Mother: Son's legacy was 'to save others'

March 19, 2012|By DAN DEARTH |
  • Quinn Hoover
Photo courtesy of the Hoover family

To get in shape, Quinn Hoover used to run with truck tires attached to a cord around his waist.

The 17-year-old Clear Spring High School soccer player always trained hard, his mother, Sonja Hoover, said Monday.

But it wasn’t until a few days ago that she realized her son might have been training for a reason that he never knew.

“He was placed on this earth to save others this week,” Sonja Hoover said. “That’s his legacy. It was almost like he was preparing his body for this.”
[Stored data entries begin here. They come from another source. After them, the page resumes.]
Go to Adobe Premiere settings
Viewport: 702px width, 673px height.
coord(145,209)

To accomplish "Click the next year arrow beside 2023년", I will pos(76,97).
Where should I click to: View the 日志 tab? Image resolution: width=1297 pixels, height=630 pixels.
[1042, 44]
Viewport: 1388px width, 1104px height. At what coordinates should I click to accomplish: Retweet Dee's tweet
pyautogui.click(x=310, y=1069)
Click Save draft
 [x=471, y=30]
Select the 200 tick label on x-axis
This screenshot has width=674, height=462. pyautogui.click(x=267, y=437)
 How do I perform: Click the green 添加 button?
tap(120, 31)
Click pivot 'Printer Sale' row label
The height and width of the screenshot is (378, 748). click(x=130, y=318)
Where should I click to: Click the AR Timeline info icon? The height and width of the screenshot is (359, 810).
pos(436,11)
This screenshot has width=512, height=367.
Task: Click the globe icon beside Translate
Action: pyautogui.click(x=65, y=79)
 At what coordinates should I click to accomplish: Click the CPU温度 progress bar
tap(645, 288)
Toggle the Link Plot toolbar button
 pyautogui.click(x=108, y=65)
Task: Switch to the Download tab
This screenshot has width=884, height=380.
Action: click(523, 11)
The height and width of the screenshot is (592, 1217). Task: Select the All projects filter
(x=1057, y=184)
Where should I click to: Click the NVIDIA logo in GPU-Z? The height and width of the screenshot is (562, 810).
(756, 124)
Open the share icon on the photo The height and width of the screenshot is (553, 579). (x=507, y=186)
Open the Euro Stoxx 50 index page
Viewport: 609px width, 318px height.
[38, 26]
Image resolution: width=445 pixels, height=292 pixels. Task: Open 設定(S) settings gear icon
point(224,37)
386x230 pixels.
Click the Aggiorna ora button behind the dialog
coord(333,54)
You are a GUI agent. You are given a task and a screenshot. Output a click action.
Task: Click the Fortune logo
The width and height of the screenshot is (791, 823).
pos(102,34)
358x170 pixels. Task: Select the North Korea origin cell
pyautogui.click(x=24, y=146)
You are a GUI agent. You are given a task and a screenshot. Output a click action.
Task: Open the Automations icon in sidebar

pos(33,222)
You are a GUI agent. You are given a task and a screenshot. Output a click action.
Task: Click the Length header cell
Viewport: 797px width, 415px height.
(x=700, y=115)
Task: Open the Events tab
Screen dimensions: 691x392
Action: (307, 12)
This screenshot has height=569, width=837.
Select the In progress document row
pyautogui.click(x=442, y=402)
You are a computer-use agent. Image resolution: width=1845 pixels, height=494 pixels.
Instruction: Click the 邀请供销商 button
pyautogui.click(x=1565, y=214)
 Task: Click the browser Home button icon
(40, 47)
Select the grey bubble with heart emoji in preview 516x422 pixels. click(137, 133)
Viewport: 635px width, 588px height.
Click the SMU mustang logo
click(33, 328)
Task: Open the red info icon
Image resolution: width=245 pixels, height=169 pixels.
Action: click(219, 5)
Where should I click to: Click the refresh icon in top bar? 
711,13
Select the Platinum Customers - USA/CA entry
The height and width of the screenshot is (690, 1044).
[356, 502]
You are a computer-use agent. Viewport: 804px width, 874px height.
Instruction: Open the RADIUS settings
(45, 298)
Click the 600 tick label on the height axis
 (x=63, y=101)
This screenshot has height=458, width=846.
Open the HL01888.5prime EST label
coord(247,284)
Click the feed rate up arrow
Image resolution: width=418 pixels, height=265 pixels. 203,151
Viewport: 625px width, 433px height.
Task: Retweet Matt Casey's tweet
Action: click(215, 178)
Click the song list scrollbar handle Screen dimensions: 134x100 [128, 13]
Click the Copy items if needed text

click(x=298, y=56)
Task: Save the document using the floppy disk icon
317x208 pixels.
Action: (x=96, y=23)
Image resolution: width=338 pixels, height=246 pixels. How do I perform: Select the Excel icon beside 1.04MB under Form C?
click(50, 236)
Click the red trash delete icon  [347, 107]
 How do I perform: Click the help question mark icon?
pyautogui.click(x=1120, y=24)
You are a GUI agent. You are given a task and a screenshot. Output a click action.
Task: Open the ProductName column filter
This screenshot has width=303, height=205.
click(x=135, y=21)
Quinn was critically injured in a car accident early Sunday on U.S. 40 east of Clear Spring. He is to be taken off life support Tuesday at Meritus Medical Center after doctors harvest his organs, Sonja Hoover said.

Quinn earned an academic scholarship to attend McDaniel College this fall in Westminster, Md., his mother and father, Tom Hoover, said. He also planned to play soccer there.

They said their son wrote an essay submitted with his application about the spirituality and physiology of Bruce Lee.

“He wanted to be either a physical therapist or a chiropractor,” Sonja Hoover said. “He hadn’t made up his mind.”

At a young age, Quinn was involved in a variety of projects. He was just about finished with his Eagle Scout project, which involved making box houses for bats.

“It will be completed by his troop,” Tom Hoover said.

Sonja Hoover said her son came up with the idea after learning how vital bats are to the ecosystem. He also was a member of the Potamac Indian Dancers, a group that focuses on preserving Native American culture.

Quinn was an active member of St. Mark’s Lutheran Church in Hagerstown.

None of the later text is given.